Além do portal, Chicão acusa seu antecessor, James Batista (Solidariedade), de comandar um esquema de desvio de recursos públicos. Segundo ele, a prefeitura foi entregue “sem um centavo em caixa” e com uma série de obras pagas, mas inacabadas. Entre os casos apontados pela atual gestão estão:

  • Parque da Vaquejada: R$ 6,6 milhões
  • Praça dos Buritis: R$ 3 milhões
  • Portal da cidade: R$ 1,8 milhão
  • Casas populares: R$ 1,2 milhão

Além disso, a prefeitura identificou que R$ 680 mil em empréstimos consignados foram descontados dos salários dos servidores, mas não repassados aos bancos.

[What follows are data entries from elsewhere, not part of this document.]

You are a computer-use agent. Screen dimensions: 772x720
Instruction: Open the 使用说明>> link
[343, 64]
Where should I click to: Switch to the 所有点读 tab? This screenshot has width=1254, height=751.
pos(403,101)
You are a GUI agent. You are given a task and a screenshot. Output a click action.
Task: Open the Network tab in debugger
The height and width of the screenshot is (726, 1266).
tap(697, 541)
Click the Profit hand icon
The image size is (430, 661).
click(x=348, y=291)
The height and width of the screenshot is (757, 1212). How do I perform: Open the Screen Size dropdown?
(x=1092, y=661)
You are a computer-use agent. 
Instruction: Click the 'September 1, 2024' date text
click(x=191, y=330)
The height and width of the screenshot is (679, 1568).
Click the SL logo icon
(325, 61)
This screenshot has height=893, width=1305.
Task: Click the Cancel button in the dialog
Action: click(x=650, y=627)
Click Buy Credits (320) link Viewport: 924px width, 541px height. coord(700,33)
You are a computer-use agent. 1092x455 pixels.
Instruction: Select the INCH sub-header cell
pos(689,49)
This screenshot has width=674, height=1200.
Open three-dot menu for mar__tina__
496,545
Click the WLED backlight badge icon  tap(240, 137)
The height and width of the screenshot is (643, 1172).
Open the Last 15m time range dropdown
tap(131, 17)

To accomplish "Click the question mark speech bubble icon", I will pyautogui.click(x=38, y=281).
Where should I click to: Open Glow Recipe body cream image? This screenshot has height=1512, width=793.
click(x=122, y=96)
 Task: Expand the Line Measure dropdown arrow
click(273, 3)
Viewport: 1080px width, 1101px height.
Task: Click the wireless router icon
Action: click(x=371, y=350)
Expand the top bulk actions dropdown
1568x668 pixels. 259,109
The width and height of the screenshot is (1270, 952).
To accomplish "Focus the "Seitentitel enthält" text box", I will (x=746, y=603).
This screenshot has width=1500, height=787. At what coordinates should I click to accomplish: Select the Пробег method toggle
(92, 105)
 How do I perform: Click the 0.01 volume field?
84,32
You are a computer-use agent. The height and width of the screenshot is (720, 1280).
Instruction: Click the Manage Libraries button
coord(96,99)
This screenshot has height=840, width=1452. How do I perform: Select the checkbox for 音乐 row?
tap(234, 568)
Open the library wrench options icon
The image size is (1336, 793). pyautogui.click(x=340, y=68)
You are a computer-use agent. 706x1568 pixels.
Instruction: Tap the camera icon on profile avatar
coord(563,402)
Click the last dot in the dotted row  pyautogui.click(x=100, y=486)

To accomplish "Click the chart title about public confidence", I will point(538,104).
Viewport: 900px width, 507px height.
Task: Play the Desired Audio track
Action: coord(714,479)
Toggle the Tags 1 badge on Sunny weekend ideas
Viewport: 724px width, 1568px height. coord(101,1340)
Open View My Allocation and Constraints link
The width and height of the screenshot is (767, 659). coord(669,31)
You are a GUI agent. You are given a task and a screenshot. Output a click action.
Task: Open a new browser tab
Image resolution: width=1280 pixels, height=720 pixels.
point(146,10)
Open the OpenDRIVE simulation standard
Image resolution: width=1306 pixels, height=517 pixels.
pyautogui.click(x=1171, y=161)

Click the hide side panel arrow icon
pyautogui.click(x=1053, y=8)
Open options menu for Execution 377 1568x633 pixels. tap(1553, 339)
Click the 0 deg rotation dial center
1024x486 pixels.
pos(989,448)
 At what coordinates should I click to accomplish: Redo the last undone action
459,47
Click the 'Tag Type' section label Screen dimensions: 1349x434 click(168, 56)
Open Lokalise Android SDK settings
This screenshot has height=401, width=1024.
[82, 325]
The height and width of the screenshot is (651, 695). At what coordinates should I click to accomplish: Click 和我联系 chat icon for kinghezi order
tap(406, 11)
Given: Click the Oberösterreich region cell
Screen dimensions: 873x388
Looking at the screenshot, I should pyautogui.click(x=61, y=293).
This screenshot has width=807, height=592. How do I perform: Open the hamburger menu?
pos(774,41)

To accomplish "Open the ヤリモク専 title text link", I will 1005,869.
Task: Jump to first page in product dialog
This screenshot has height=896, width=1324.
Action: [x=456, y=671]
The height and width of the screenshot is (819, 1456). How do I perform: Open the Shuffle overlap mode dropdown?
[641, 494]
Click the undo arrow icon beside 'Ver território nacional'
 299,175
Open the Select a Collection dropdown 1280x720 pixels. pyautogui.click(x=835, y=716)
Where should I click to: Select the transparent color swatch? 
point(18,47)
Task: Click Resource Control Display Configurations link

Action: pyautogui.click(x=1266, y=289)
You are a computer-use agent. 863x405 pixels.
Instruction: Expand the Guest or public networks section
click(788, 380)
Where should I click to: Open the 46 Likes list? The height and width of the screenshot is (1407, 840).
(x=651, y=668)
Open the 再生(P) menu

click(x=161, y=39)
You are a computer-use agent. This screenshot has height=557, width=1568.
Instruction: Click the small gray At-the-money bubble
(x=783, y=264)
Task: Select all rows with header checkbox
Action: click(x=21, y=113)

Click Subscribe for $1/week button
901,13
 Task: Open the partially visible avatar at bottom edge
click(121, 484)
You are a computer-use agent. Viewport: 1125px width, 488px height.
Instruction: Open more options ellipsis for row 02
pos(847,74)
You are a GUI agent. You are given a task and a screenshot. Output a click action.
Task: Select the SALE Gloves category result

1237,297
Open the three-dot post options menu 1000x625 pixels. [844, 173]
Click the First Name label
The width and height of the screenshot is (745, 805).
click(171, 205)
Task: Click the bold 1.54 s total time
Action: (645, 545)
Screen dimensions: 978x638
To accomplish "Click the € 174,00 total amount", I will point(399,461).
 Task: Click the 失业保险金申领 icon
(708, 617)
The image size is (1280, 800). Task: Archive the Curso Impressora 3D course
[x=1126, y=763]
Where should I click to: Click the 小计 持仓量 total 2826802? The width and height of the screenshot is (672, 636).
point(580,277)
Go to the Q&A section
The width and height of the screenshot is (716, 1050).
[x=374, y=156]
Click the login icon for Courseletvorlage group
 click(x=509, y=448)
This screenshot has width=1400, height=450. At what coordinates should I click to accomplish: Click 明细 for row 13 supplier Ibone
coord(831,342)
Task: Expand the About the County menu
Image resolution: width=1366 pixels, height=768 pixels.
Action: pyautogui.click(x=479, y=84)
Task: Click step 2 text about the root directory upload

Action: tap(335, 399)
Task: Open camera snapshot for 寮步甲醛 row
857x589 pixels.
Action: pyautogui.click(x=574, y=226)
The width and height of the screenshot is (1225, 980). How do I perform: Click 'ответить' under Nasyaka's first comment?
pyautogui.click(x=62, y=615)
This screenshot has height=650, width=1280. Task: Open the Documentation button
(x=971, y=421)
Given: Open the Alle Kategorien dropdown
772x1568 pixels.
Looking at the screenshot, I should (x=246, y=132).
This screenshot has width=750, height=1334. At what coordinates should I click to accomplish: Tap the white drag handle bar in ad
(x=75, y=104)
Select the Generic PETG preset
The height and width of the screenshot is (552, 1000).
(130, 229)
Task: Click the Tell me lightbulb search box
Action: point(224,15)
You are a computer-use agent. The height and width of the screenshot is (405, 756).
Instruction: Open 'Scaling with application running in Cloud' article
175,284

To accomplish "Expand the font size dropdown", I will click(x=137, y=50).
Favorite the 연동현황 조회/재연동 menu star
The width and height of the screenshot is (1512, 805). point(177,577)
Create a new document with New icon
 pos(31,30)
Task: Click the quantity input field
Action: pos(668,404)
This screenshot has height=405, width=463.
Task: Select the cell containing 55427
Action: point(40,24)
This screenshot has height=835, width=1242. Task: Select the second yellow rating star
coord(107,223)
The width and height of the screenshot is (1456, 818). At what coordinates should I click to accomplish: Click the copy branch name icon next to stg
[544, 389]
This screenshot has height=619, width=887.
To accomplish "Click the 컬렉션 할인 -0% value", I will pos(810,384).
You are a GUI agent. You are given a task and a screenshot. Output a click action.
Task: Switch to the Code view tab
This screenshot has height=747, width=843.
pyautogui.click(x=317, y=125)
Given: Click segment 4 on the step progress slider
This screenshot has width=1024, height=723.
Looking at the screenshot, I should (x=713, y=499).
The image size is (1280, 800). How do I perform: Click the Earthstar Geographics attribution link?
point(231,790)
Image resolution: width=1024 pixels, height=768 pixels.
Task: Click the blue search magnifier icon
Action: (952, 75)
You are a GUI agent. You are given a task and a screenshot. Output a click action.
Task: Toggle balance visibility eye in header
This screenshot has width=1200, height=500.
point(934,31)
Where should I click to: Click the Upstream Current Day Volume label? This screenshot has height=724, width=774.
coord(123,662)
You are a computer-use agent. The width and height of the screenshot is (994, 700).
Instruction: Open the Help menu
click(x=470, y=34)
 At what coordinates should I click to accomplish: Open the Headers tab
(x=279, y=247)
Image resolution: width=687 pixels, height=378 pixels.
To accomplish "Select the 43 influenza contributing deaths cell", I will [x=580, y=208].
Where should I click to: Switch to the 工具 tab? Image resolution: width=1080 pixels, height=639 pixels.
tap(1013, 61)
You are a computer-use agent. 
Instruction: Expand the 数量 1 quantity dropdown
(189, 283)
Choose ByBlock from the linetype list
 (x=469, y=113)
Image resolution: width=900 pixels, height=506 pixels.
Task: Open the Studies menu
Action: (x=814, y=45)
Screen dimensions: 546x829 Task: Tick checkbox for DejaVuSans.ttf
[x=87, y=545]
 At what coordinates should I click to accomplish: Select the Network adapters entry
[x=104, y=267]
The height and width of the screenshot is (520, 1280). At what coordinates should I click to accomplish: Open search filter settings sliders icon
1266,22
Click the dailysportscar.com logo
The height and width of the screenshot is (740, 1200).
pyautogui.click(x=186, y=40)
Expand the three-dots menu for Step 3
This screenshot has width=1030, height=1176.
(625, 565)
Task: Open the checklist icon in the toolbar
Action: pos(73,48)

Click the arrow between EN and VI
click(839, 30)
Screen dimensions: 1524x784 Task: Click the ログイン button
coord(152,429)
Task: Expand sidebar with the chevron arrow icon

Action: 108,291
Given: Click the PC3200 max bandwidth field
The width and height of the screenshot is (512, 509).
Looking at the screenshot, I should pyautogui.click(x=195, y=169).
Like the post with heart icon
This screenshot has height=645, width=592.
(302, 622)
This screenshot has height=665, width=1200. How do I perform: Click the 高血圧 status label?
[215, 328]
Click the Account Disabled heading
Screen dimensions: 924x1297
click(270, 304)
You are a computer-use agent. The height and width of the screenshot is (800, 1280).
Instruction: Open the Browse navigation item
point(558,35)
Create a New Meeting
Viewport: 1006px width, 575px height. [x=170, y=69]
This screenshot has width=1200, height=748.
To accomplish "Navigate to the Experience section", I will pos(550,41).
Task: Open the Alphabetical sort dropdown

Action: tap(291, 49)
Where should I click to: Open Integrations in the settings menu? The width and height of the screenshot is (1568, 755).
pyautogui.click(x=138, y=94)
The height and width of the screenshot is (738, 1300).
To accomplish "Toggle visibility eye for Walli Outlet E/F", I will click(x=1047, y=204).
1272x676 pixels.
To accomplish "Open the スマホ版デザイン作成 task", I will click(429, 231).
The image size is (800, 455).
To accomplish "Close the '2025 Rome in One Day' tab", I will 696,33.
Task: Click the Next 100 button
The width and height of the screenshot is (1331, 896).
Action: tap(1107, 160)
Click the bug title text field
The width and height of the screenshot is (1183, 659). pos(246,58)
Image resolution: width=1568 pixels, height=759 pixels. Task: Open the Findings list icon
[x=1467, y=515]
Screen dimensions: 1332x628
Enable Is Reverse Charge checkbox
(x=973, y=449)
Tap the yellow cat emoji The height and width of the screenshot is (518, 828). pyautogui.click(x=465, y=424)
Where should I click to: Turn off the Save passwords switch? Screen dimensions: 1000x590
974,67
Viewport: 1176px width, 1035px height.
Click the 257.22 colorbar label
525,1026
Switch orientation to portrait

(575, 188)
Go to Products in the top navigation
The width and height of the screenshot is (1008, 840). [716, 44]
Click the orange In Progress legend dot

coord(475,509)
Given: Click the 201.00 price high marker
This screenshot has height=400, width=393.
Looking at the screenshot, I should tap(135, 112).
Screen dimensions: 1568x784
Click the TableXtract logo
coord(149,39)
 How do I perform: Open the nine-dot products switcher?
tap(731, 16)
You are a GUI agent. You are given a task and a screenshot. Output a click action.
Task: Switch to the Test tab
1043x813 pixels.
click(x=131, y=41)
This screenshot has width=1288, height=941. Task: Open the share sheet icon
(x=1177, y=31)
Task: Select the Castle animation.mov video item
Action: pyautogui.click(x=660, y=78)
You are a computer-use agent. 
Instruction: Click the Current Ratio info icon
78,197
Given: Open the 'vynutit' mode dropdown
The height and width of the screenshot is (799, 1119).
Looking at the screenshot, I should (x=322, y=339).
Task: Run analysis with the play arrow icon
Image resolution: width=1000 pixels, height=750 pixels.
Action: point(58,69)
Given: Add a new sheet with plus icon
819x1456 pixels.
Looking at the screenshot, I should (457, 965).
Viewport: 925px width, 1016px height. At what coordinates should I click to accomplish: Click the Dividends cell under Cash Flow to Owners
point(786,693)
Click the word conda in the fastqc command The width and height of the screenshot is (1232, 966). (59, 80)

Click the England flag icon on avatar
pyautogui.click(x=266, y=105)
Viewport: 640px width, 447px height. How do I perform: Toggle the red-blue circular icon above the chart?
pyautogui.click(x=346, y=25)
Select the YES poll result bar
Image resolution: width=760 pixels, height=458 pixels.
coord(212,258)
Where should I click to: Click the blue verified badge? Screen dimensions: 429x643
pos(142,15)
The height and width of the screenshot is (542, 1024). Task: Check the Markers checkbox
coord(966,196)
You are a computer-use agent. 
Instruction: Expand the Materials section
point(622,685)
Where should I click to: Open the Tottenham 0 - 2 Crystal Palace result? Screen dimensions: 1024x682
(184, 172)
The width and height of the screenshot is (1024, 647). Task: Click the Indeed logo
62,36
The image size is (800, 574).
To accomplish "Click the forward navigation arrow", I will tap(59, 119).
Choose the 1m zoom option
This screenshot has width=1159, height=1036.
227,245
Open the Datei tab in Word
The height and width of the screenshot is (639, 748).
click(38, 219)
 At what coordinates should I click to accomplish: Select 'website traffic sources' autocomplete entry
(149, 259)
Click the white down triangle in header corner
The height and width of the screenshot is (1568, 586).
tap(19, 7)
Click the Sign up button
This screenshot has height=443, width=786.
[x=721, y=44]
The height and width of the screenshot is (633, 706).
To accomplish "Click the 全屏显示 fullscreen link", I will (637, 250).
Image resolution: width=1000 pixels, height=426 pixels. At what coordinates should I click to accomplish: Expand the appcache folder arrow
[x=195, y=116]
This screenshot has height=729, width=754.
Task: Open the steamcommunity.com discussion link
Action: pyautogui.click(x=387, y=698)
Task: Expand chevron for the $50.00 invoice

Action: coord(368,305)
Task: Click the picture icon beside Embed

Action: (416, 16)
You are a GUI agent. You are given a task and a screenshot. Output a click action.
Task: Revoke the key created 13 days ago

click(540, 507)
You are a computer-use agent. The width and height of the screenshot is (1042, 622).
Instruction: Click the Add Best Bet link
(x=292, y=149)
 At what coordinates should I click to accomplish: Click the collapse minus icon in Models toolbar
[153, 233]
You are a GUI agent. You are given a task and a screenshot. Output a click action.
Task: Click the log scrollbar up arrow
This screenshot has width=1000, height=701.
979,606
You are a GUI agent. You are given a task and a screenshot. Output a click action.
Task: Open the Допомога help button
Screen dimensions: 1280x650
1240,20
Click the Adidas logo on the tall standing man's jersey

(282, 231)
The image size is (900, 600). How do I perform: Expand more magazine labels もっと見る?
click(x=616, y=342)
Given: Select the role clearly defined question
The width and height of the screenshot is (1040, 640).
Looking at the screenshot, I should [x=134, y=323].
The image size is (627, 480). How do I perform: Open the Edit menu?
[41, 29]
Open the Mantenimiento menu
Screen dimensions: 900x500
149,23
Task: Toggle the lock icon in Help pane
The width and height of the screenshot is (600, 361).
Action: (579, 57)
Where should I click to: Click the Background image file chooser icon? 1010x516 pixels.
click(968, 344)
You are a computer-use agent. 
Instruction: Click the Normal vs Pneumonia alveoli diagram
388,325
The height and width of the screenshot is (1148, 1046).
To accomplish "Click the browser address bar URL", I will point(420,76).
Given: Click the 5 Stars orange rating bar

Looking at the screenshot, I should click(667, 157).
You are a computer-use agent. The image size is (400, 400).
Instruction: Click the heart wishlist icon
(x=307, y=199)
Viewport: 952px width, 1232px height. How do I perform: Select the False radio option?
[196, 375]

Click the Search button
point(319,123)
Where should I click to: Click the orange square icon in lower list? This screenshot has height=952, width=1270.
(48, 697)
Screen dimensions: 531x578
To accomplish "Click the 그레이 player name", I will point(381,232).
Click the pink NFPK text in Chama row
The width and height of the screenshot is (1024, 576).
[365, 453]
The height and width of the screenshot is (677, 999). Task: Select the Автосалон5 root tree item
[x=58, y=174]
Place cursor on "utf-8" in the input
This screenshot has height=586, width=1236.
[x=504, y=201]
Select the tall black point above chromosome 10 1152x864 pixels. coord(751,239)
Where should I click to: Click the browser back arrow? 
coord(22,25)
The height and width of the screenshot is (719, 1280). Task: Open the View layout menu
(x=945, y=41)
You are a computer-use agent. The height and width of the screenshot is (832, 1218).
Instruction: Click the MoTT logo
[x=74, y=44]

As denúncias foram encaminhadas à Controladoria-Geral da União (CGU), Tribunal de Contas da União (TCU), Polícia Federal e Ministério Público. “Precisa chamar a atenção dos órgãos de controle para que eles investiguem e o dinheiro seja devolvido”, afirmou o deputado estadual Gabriel Picanço (Republicanos), que é da cidade.

Apesar das denúncias, Chicão foi vice-prefeito e secretário de Saúde nas gestões de James Batista. Ele afirma que rompeu com o ex-prefeito após constatar a situação.

Roraima e o “efeito Pix”

A maior parte dos R$ 126 milhões foi transferida via emendas do tipo Pix — modelo criticado por permitir repasses diretos aos cofres municipais, até recentemente sem necessidade de projeto ou prestação de contas. “Com menos controle, o risco do dinheiro sumir por corrupção ou ineficiência aumenta”, explica Juliana Sakai, diretora da Transparência Brasil.

Roraima, o estado menos populoso do Brasil, com 636 mil habitantes e apenas 15 municípios, tem a mesma representação no Congresso que estados com milhões de moradores: oito deputados e três senadores. Isso explica o alto volume de recursos disponíveis para poucos municípios. Enquanto um senador da Bahia divide seus R$ 69 milhões anuais entre 417 cidades, o senador de Roraima distribui entre apenas 15.

Mesmo após decretar calamidade, o prefeito Chicão continua aparecendo ao lado de parlamentares em vídeos anunciando novas obras e entregas de tratores, ambulâncias e caminhonetes.

CPI e quebra de sigilos

Na Assembleia Legislativa de Roraima, uma CPI foi instaurada para investigar o uso de emendas estaduais. A comissão apura o suposto desvio de R$ 2,6 milhões destinados à compra de medicamentos e de R$ 900 mil para ambulâncias.

A empresa TechMix, responsável por parte das obras — incluindo o portal — teve seu sigilo fiscal quebrado. O dono, Marcio Muller, afirmou apenas, por mensagem, que sua parte na obra foi concluída.

O relator da CPI, deputado Jorge Everton, aponta indícios de enriquecimento ilícito do ex-prefeito: “O James era professor municipal com salário baixo. Agora tem posto de gasolina, fazenda, gado, a mulher dele anda de Jeep, tem casas em outros municípios.”

O UOL procurou o ex-prefeito James Batista, mas não obteve resposta até a publicação desta reportagem.

Enquanto isso, São Luiz do Anauá segue vivendo o paradoxo de ser a cidade que mais recebeu recursos per capita no país — mas que agora amarga salários atrasados, obras paradas e uma crise financeira sem precedentes.